* [Excerto a ler]:
┌────────

A história que vos vou contar passou-se, provavelmente, quando eu tinha 7 anos. Há momentos que não são fáceis de assinalar com precisão no tempo, por fazerem parte da amálgama de memórias que ficam algures entre os 4 e os 9 anos. Depois dessa idade, começa a ser mais fácil organizar os separadores das memórias, mas até então, as recordações são como um conjunto de folhas soltas e desorganizadas em cima de uma secretária. Do topo dessa secretária, hoje retiro uma das folhas.
Em todas as minhas memórias de infância há um denominador comum que não posso nunca obliterar: o meu irmão - chegado a casa quando eu tinha apenas 13 meses, não me lembro sequer de um dia da minha vida sem ele. O meu pai e a minha mãe educaram-nos de forma igual, embora os resultados, pelo menos os aparentes, sejam bem diferentes.
Eu era a tagarela dentro e fora de casa, uma simpatia. Ele era o tímido, o sossegado, mas apenas fora de casa. Por isso, na prática, em casa éramos os dois uns fala-baratos que não deixávamos espaço para o silêncio reinar.
Fora de casa, a educação que recebíamos obrigava-nos a uma maior contenção. Embora eu fosse mais extrovertida do que ele, ambos primávamos pelo bom comportamento em qualquer situação, mais ou menos formal. Esse comportamento modelar foi resultado de castigos bem aplicados, palmadas no sítio e momentos certos, e de muitos olhares. Os olhares da minha mãe - como de muitas, eu sei - era o suficiente, na maior parte das vezes.

└────────

* [Material apresentado]:

┌────────

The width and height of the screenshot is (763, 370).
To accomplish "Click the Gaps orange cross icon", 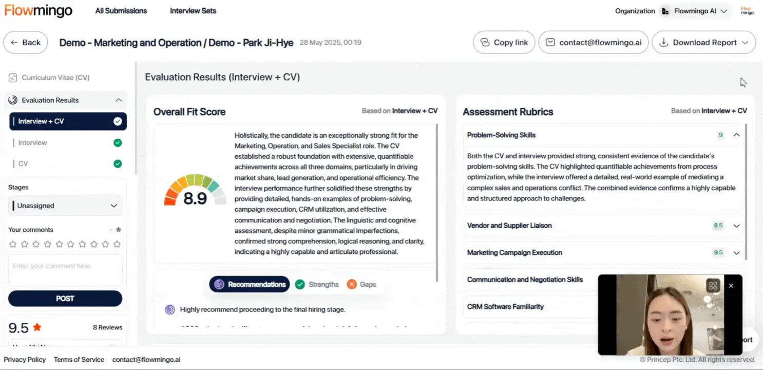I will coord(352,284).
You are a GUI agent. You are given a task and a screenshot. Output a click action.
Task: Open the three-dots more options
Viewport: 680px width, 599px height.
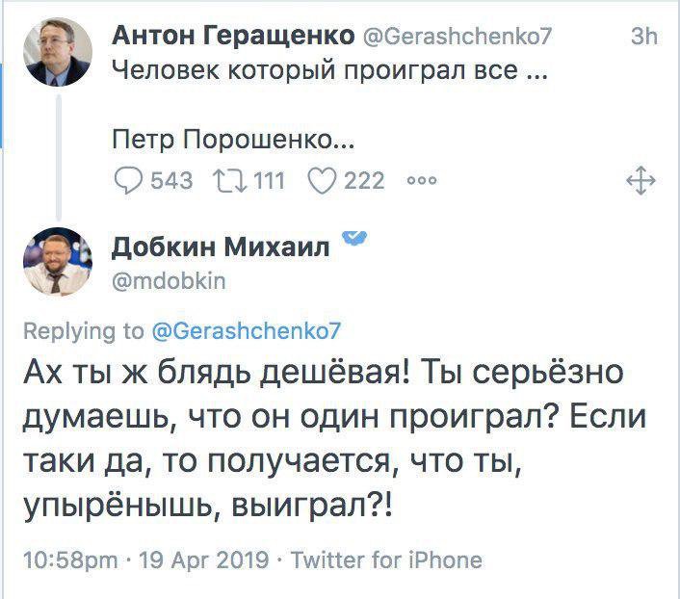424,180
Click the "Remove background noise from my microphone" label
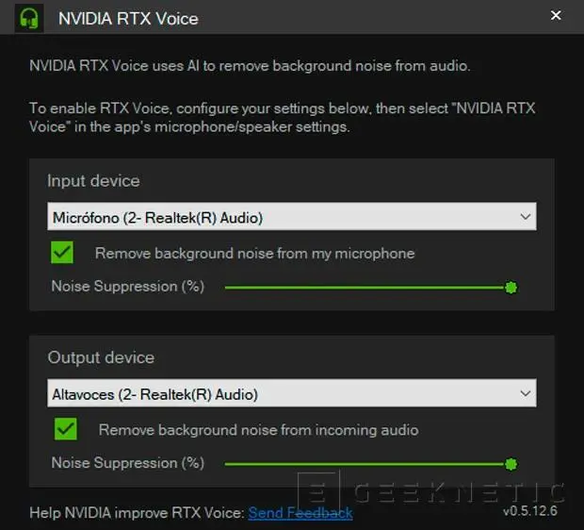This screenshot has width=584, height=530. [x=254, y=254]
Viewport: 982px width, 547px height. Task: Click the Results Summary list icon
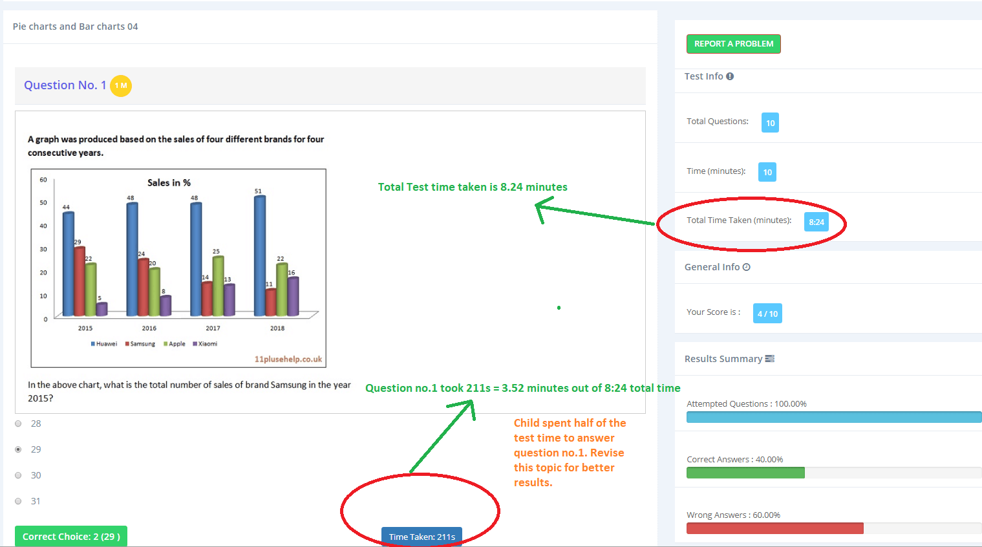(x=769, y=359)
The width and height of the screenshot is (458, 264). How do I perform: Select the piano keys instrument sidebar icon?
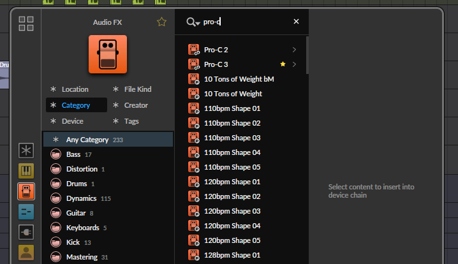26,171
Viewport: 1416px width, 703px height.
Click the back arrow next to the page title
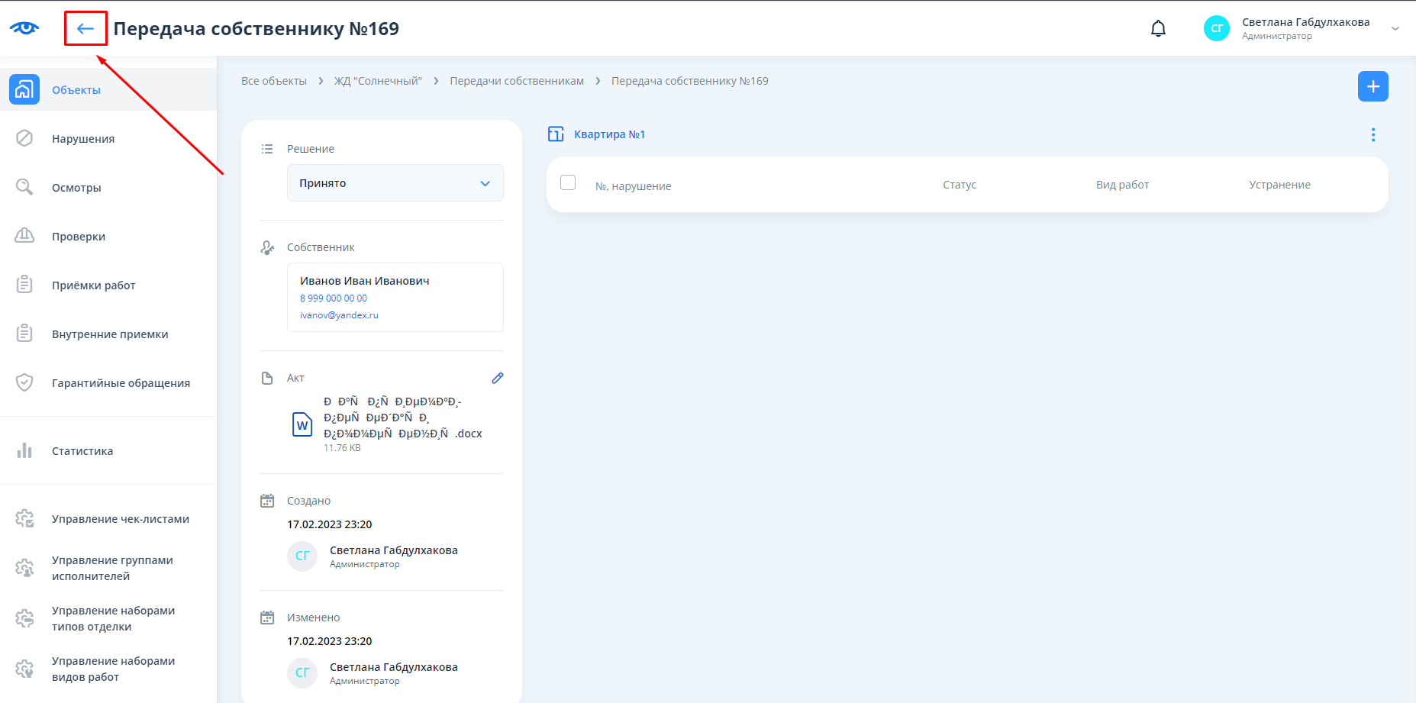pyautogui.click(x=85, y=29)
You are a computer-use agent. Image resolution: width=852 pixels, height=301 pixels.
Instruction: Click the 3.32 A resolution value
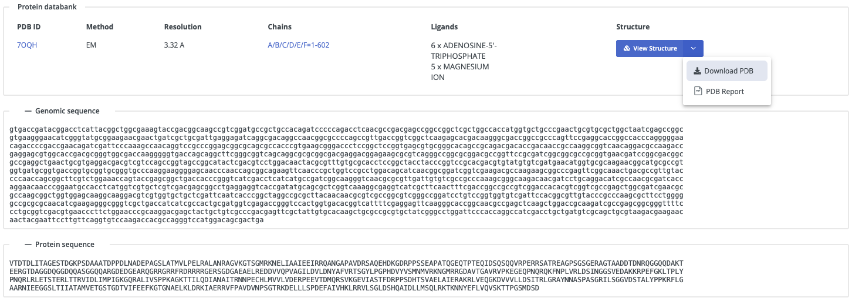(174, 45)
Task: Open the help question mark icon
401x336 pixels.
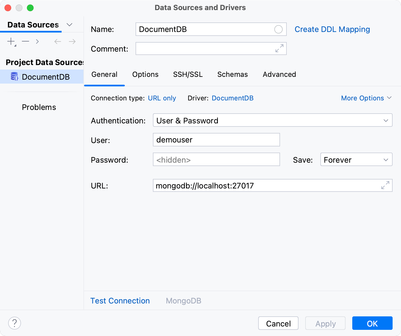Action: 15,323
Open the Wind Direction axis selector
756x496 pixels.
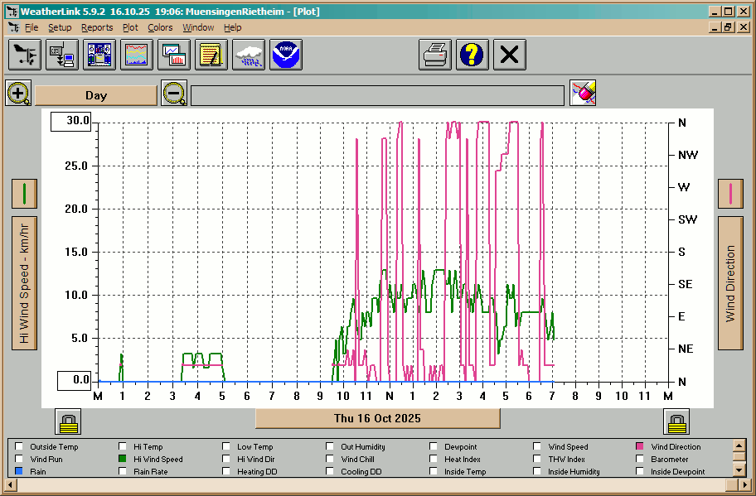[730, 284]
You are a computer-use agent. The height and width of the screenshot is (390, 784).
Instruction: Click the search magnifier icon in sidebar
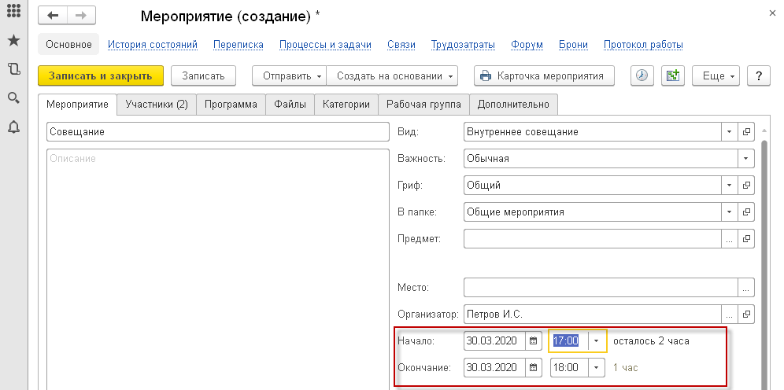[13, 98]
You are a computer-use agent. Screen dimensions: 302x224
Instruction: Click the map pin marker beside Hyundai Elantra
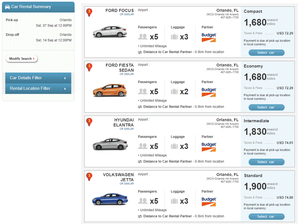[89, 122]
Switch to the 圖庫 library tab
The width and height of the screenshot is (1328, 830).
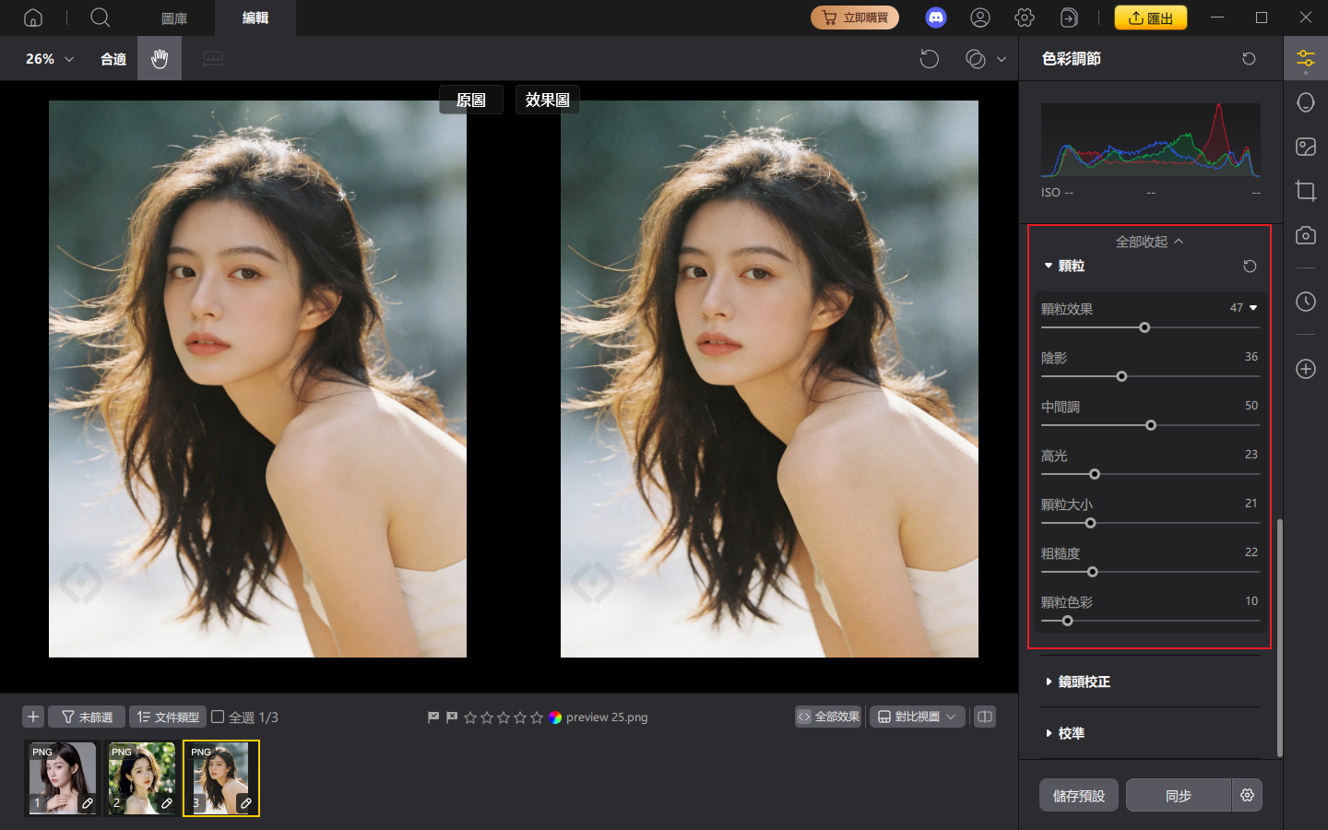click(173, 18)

└────────

* [Tarefa a realizar]:
Cite integralmente, sem qualquer alteração, o texto sobre as memórias de infância com o irmão.

* [Resultado da tarefa]:
A história que vos vou contar passou-se, provavelmente, quando eu tinha 7 anos. Há momentos que não são fáceis de assinalar com precisão no tempo, por fazerem parte da amálgama de memórias que ficam algures entre os 4 e os 9 anos. Depois dessa idade, começa a ser mais fácil organizar os separadores das memórias, mas até então, as recordações são como um conjunto de folhas soltas e desorganizadas em cima de uma secretária. Do topo dessa secretária, hoje retiro uma das folhas.
Em todas as minhas memórias de infância há um denominador comum que não posso nunca obliterar: o meu irmão - chegado a casa quando eu tinha apenas 13 meses, não me lembro sequer de um dia da minha vida sem ele. O meu pai e a minha mãe educaram-nos de forma igual, embora os resultados, pelo menos os aparentes, sejam bem diferentes.
Eu era a tagarela dentro e fora de casa, uma simpatia. Ele era o tímido, o sossegado, mas apenas fora de casa. Por isso, na prática, em casa éramos os dois uns fala-baratos que não deixávamos espaço para o silêncio reinar.
Fora de casa, a educação que recebíamos obrigava-nos a uma maior contenção. Embora eu fosse mais extrovertida do que ele, ambos primávamos pelo bom comportamento em qualquer situação, mais ou menos formal. Esse comportamento modelar foi resultado de castigos bem aplicados, palmadas no sítio e momentos certos, e de muitos olhares. Os olhares da minha mãe - como de muitas, eu sei - era o suficiente, na maior parte das vezes.